PASSAGE:
--- START ---

We welcome people regardless of religious affiliation, race, nationality, age, gender, gender identity, sexual orientation, or role in the divorce. Although generously sponsored by a Baptist congregation, Divorce Recovery Louisville welcomes all people without regard to their religious faith, if any. We address matters of faith when a member raises the topic as part his or her own personal situation, but do not follow a faith-based approach to divorce recovery or espouse any religious creed. Our facilitators are as likely to be Catholic, Jewish, or agnostic as Baptist - not that you'd ever know.

Group sessions
The whole group meets briefly for announcements, then divides into assigned groups of 6-10 participants and two facilitators, one male and one female whenever possible, who are themselves alumni of the support group. At the start of each small group session, you will be asked to share your name, the status of your divorce or separation, what kind of emotional week you have had, and whether or not you need to claim time to work on your issues with the group. In order that everyone has adequate time, we try to accomplish individual work within a 15-20 minute time period.

Members of each group commit to attend for a 16-week period, and are expected to make attendance a priority -- participating in group isn't just something to do when nothing else is available. If a member is to be absent, she or he agrees to contact another member of the group or a facilitator who will be present. The reason for this commitment is that this is a support group; other people may be concerned for you, and other members might have come to share a problem with you and want your support.

Confidentiality
Any subject or feeling may be expressed in group, but should not be mentioned outside of the group to anyone, including the individual who expressed it, if there is any possibility of breaching the confidentiality we share in group. (Group leaders will, however, act responsibly if information provided indicates that follow-up is necessary.)

Dating within the group
The group is not a dating service -- think of it as an undating service, where you learn to live comfortably with yourself before you even think about living with someone else again. The group's strong recommendation is that you avoid dating within your small group, because experience has shown that it will interfere with your recovery from divorce -- you will be hesitant to discuss previous relationships in the presence of someone you are currently dating. If you do date within your small group, you must be willing to have that relationship discussed within the group.

Using the group to best advantage
Work often... even if you feel you have nothing to bring up. Claim time at least once a month to talk about what is going on in your life, and how you feel about it. If you have nothing on which to work, the group will help by asking questions. Remember that you do not need a crisis to work; sometimes the most important work can be done on the routine things that are occurring in your life. When you are in divorce, almost every issue becomes a divorce issue -- stress at work, relating to your children, financial changes -- and the input of the others in your group can help you keep them in perspective and find solutions, especially when you can no longer depend on a spouse for support.

--- END ---

THE DATA:
--- START ---

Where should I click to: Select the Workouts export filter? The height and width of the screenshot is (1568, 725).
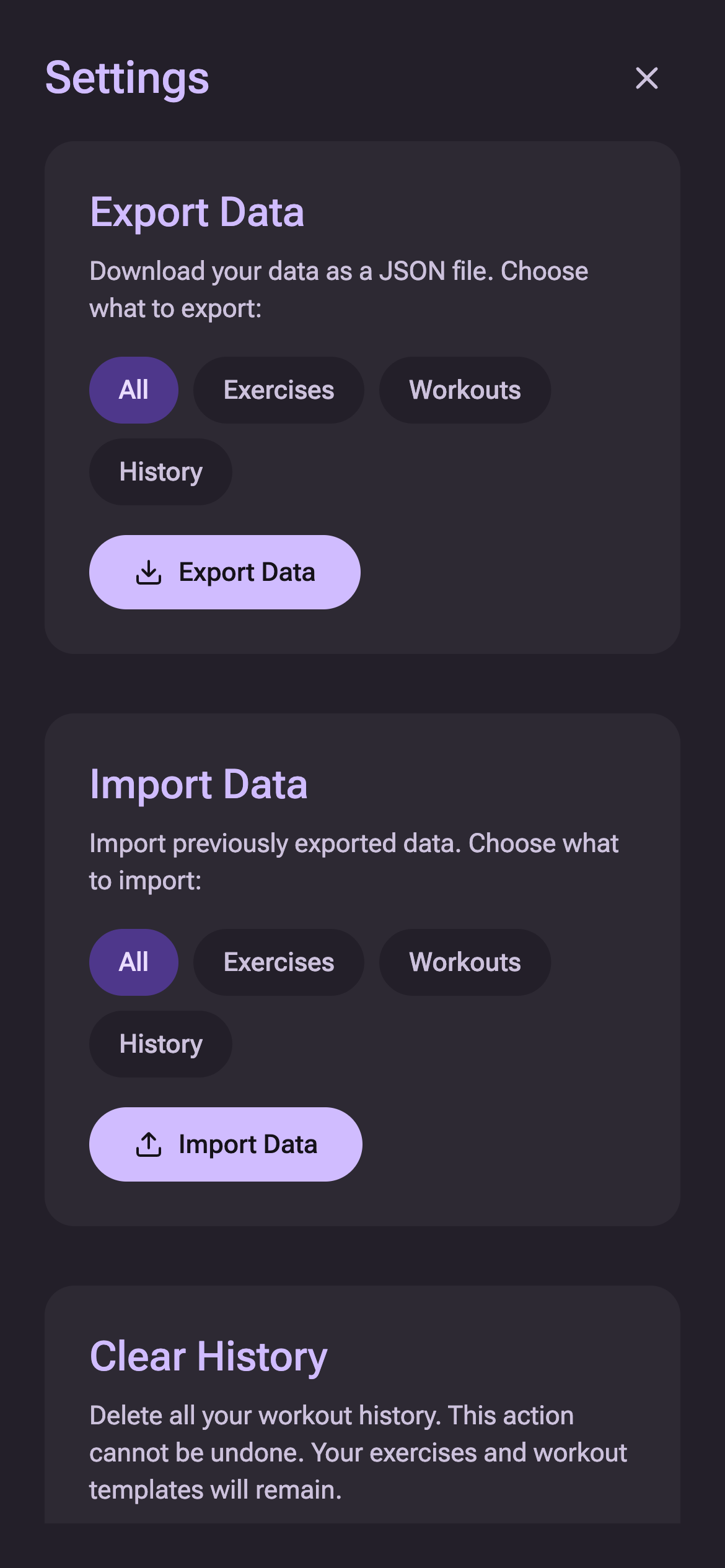465,390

--- END ---

WHAT THE TASK REQUIRES: Quote the stretch of the divorce support group text from "Members of each" through "follow-up is necessary.)". The material comes from a separate source.

SOLUTION FOR THIS EXERCISE:
Members of each group commit to attend for a 16-week period, and are expected to make attendance a priority -- participating in group isn't just something to do when nothing else is available. If a member is to be absent, she or he agrees to contact another member of the group or a facilitator who will be present. The reason for this commitment is that this is a support group; other people may be concerned for you, and other members might have come to share a problem with you and want your support.

Confidentiality
Any subject or feeling may be expressed in group, but should not be mentioned outside of the group to anyone, including the individual who expressed it, if there is any possibility of breaching the confidentiality we share in group. (Group leaders will, however, act responsibly if information provided indicates that follow-up is necessary.)